For every student will get create a private PR_<username> GitHub repository as part of the mt5013-ht19 organisation, which only you and the teacher’s of the course have read/write access to (similar setup as your HW_<username> repo) You should make sub-directories Data, R, Report and Presentation and store all your files there. At the project deadline we will pull all repos, which have an issue “Project work submitted”.

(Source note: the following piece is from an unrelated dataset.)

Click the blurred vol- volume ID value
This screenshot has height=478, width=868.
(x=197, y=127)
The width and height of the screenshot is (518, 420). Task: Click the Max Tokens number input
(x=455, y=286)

At submission, your repo should at least contain the following files:

PR_jensjensen/Report/report.Rmd
PR_jensjensen/Report/report.html
PR_jensjensen/Presentation/presentation.Rmd
PR_jensjensen/Presentation/presentation.html

where jensjensen is to be substituted with your GitHub user name. Note: It’s important to pick exactly the filenames as above, since we will extract report and presentation automatically from your repository. Furthermore, ensure that any support files like data files, graphics, etc. which are needed to compile the .Rmd documents. One exception are data aquired by using private API-keys. To this end, make a R/query_data.R script, which imports the API key stored somewhere outside the git, does all the work and finally stores the data using save in the Data directory. Your R Markdown report should then access the data by using load. See HW_data/swedavia_api.R folder for an example.

The data remain private as part of the PW_<username> repository, but your project report HTML-file will be made accessible to the teachers and students of the course.

In contrast to the homework exercises we use HTML as backend, see e.g. Section 3.1 of the R Markdown: The definite guide for options to customize. In order to ensure portability of the HTML reports please use the following as part of your YAML header:

----
title: The snappy title of your project
author: Jens Jensen <jens.jensen@student.su.se>
date: 2020-01-15
output:
  html_document:
    self_contained: true
    toc: true
    toc_depth: 2
---

Additional note: It’s possible that we succeed in creating a project repo template, which already contains some of the necessary files and directories.

Final note: For the presentation the data wrangling steps do not need to be repeated. One can either import all data generated by report.Rmd using load or use some other type of caching.

Grading

The project will be graded based on the following five dimensions, which have equal weight:

  1. Technical difficulty of the project (e.g. how hard to get the data imported, how much time needed to wrangle, how advanced are some of the methods to get statistical summaries, how original is the project idea)
  2. Coding style and reproducibility of the Rmd file. This includes an assessment of, whether problems were solved tidyverse style.
  3. Quality of the visualisations and their interpretation
  4. Readability of the project report (is the story concise, are the aims clear, is the readership happy, spelling & grammar). In particular: Less is sometimes more.
  5. Quality of the presentation (slides, snore factor, staying in time, …)

Lycyka till!


  1. If you want to use SCB data extractable by their web interface, please us the pxweb package for this instead.